Examine each line of the listing below. Copy those in which the string "computer" appears.

*Records to process*
***
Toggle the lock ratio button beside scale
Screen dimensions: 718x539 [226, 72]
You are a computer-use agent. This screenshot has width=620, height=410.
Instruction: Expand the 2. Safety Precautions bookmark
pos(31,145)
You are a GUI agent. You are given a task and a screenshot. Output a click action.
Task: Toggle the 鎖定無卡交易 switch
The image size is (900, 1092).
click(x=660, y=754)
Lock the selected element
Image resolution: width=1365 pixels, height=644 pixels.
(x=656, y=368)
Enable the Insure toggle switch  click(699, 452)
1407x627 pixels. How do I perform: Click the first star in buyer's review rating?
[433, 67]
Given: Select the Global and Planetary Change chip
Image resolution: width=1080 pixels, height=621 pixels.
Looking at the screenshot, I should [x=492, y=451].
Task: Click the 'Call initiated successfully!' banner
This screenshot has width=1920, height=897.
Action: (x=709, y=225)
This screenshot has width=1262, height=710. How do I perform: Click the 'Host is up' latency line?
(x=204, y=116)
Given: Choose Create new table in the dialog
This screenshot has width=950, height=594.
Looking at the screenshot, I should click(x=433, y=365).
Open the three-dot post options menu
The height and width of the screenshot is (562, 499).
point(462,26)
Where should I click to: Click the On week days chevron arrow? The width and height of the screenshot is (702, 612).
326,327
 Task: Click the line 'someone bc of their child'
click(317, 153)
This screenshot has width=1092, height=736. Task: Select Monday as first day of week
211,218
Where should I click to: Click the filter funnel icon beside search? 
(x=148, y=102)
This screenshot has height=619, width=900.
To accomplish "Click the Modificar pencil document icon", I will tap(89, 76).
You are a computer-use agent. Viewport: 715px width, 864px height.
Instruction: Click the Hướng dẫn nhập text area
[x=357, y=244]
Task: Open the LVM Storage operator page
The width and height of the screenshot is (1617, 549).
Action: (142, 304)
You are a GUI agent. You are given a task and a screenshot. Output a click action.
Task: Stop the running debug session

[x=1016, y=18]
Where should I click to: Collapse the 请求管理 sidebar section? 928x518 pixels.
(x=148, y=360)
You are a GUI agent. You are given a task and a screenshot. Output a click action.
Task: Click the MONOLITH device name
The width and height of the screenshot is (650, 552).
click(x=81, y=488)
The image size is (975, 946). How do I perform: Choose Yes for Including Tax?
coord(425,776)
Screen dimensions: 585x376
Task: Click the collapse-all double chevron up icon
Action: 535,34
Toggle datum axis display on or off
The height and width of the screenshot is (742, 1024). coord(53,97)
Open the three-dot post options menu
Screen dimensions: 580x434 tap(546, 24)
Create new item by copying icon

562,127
***
*Answer to this exercise*
You are a computer-use agent. This screenshot has width=620, height=410.
You are a computer-use agent. Viewport: 715px width, 864px height.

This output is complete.